- Opening Delimiter -

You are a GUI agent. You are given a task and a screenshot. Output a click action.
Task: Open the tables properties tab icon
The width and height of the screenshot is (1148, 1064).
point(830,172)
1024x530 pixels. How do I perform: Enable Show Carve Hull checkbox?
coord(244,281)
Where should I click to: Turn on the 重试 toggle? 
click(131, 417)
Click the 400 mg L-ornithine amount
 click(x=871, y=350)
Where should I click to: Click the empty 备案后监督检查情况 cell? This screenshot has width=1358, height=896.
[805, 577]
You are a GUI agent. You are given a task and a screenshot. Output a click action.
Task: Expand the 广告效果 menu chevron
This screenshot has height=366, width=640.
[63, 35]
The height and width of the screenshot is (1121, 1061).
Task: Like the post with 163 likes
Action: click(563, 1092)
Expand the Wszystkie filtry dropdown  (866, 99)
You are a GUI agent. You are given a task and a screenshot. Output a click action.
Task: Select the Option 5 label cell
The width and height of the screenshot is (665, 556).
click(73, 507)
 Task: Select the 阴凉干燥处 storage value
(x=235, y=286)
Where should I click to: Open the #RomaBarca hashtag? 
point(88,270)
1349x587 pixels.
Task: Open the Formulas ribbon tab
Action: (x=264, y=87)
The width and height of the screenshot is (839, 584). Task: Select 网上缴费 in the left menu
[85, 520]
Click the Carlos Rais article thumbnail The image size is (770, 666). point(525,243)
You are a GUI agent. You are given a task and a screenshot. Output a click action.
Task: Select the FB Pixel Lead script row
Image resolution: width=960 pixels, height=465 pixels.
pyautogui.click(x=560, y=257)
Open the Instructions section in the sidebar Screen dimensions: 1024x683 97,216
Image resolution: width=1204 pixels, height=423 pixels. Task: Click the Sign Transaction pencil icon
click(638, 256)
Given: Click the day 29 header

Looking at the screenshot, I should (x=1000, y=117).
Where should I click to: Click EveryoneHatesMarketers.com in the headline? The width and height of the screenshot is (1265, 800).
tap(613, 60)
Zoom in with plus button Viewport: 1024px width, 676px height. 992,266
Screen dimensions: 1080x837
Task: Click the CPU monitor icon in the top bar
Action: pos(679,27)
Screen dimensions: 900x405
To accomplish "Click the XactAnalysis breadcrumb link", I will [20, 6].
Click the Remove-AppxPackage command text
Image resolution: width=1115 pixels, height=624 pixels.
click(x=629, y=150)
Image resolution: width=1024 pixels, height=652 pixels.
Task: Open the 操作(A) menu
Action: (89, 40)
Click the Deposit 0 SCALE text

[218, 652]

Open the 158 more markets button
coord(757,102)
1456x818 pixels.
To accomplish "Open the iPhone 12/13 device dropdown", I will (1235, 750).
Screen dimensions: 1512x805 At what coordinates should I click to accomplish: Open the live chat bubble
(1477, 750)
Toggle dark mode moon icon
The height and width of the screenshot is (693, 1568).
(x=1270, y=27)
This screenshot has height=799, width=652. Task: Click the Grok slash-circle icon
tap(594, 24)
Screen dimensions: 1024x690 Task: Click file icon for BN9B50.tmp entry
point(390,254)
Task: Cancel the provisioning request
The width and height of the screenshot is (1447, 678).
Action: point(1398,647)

- Closing Delimiter -

**Work item:** What you return must match the data line for line.

**Exercise solution:**
You are a GUI agent. You are given a task and a screenshot. Output a click action.
Task: Open the tables properties tab icon
The width and height of the screenshot is (1148, 1064).
point(830,172)
1024x530 pixels. How do I perform: Enable Show Carve Hull checkbox?
coord(244,281)
Where should I click to: Turn on the 重试 toggle? 
click(131, 417)
Click the 400 mg L-ornithine amount
 click(x=871, y=350)
Where should I click to: Click the empty 备案后监督检查情况 cell? This screenshot has width=1358, height=896.
[805, 577]
You are a GUI agent. You are given a task and a screenshot. Output a click action.
Task: Expand the 广告效果 menu chevron
This screenshot has height=366, width=640.
[63, 35]
The height and width of the screenshot is (1121, 1061).
Task: Like the post with 163 likes
Action: click(563, 1092)
Expand the Wszystkie filtry dropdown  (866, 99)
You are a GUI agent. You are given a task and a screenshot. Output a click action.
Task: Select the Option 5 label cell
The width and height of the screenshot is (665, 556).
click(73, 507)
 Task: Select the 阴凉干燥处 storage value
(x=235, y=286)
Where should I click to: Open the #RomaBarca hashtag? 
point(88,270)
1349x587 pixels.
Task: Open the Formulas ribbon tab
Action: (x=264, y=87)
The width and height of the screenshot is (839, 584). Task: Select 网上缴费 in the left menu
[85, 520]
Click the Carlos Rais article thumbnail The image size is (770, 666). point(525,243)
You are a GUI agent. You are given a task and a screenshot. Output a click action.
Task: Select the FB Pixel Lead script row
Image resolution: width=960 pixels, height=465 pixels.
pyautogui.click(x=560, y=257)
Open the Instructions section in the sidebar Screen dimensions: 1024x683 97,216
Image resolution: width=1204 pixels, height=423 pixels. Task: Click the Sign Transaction pencil icon
click(638, 256)
Given: Click the day 29 header

Looking at the screenshot, I should (x=1000, y=117).
Where should I click to: Click EveryoneHatesMarketers.com in the headline? The width and height of the screenshot is (1265, 800).
tap(613, 60)
Zoom in with plus button Viewport: 1024px width, 676px height. 992,266
Screen dimensions: 1080x837
Task: Click the CPU monitor icon in the top bar
Action: pos(679,27)
Screen dimensions: 900x405
To accomplish "Click the XactAnalysis breadcrumb link", I will [20, 6].
Click the Remove-AppxPackage command text
Image resolution: width=1115 pixels, height=624 pixels.
click(x=629, y=150)
Image resolution: width=1024 pixels, height=652 pixels.
Task: Open the 操作(A) menu
Action: (89, 40)
Click the Deposit 0 SCALE text

[218, 652]

Open the 158 more markets button
coord(757,102)
1456x818 pixels.
To accomplish "Open the iPhone 12/13 device dropdown", I will (1235, 750).
Screen dimensions: 1512x805 At what coordinates should I click to accomplish: Open the live chat bubble
(1477, 750)
Toggle dark mode moon icon
The height and width of the screenshot is (693, 1568).
(x=1270, y=27)
This screenshot has height=799, width=652. Task: Click the Grok slash-circle icon
tap(594, 24)
Screen dimensions: 1024x690 Task: Click file icon for BN9B50.tmp entry
point(390,254)
Task: Cancel the provisioning request
The width and height of the screenshot is (1447, 678).
Action: point(1398,647)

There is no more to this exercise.